Trust sector competitiveness was addressed through amendments passed in May 2025 to the Arbitration Act, Trustee Act and Bank and Trust Companies Regulation Act. The changes promote arbitration as a dispute resolution mechanism for trusts and preserve confidentiality in related court proceedings, a feature Pinder said the industry considers critical.
In the digital assets space, Pinder pointed to the Digital Assets and Registered Exchanges Act, 2024, which expanded regulatory coverage to include digital asset advisory services, derivatives, staking, custody, DLT node services and stablecoins. He said the framework was designed to reflect the maturing nature of digital assets as a recognised asset class.

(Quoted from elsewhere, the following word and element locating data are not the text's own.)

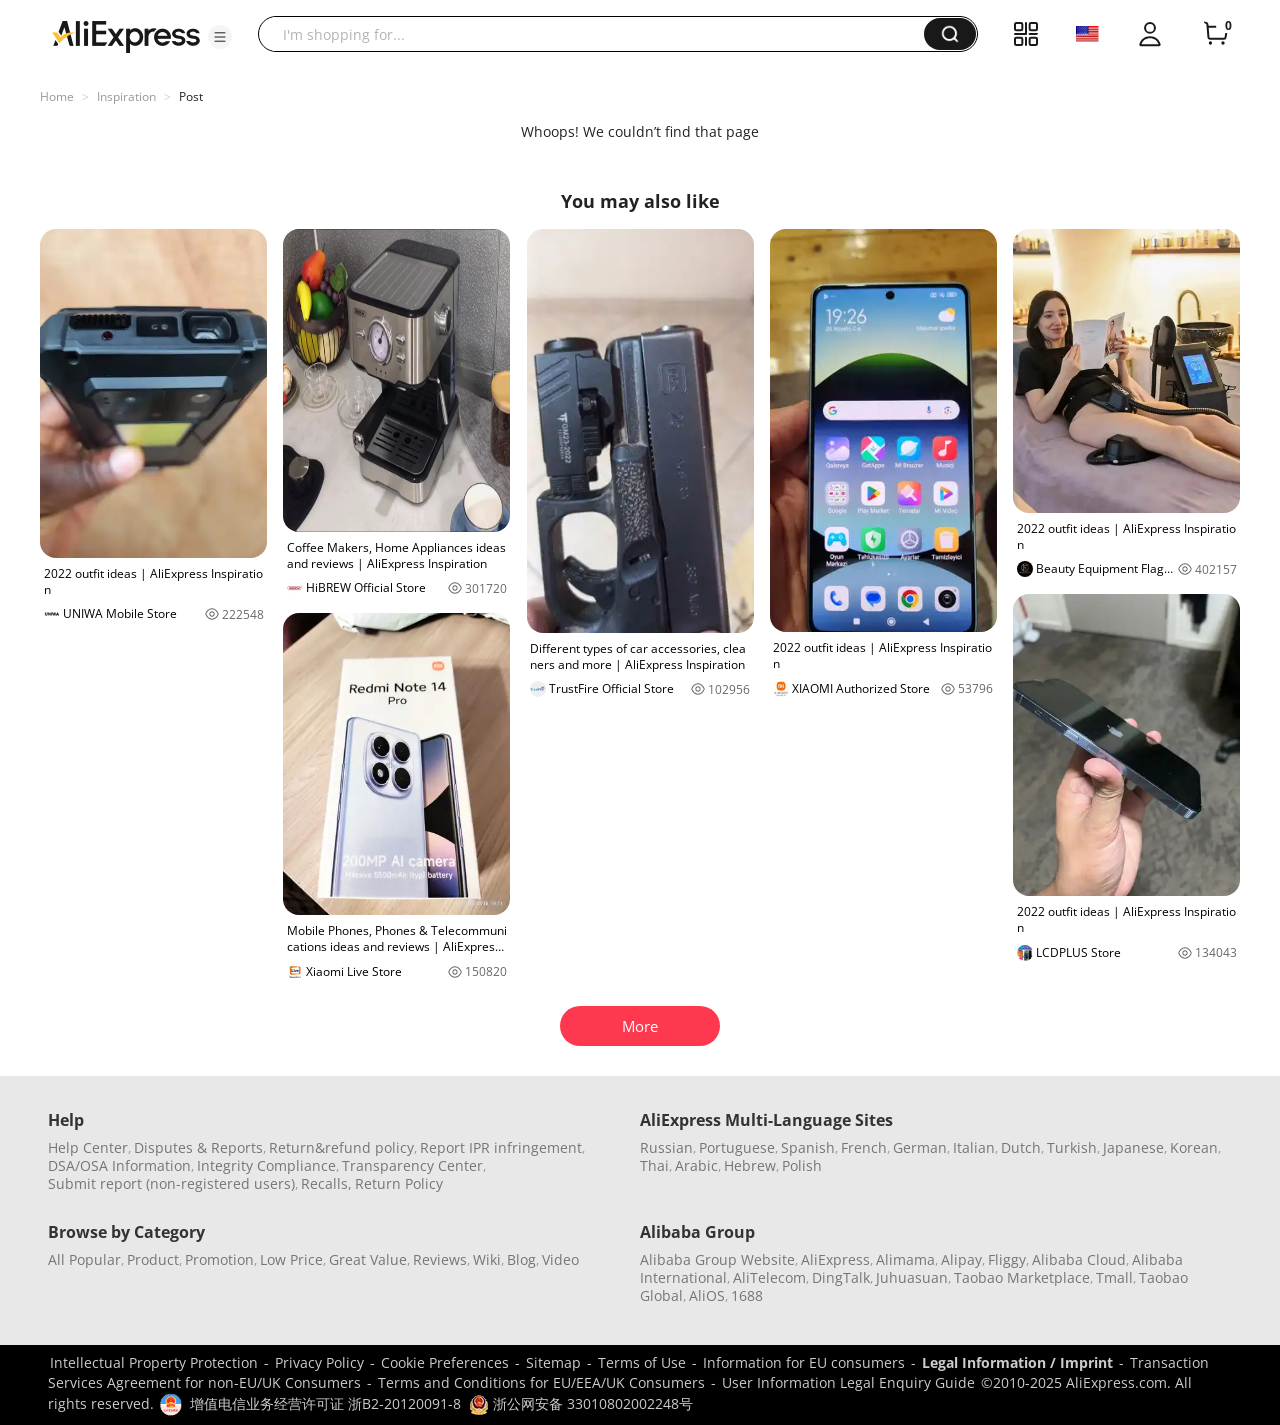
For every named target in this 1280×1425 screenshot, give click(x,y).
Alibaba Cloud (1079, 1259)
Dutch (1021, 1147)
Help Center (88, 1147)
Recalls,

Alongside innovation, Pinder said the administration has prioritised legislative compliance to avoid the reputational and operational risks associated with international blacklisting. Amendments to the Register of Beneficial Ownership Act and the IBC Act tightened nominee arrangements, introduced new disclosure and registration requirements through the BOSS system, and prohibited nominee directors. Further changes to the Financial Transactions Reporting Act and Proceeds of Crime Act aligned The Bahamas with updated FATF recommendations on beneficial ownership and international asset recovery.
Looking ahead, Pinder said several initiatives are expected to move forward in the near term, including a Usufruct Interest Bill aimed at attracting civil law clients, new SmartFund rules tailored for private equity structures, and proposed legislation to authorise and regulate decentralised autonomous organisations (DAOs). He also confirmed that new legislation will require a one-time registration of all financial institutions in The Bahamas by June, regardless of whether they hold reportable CRS accounts.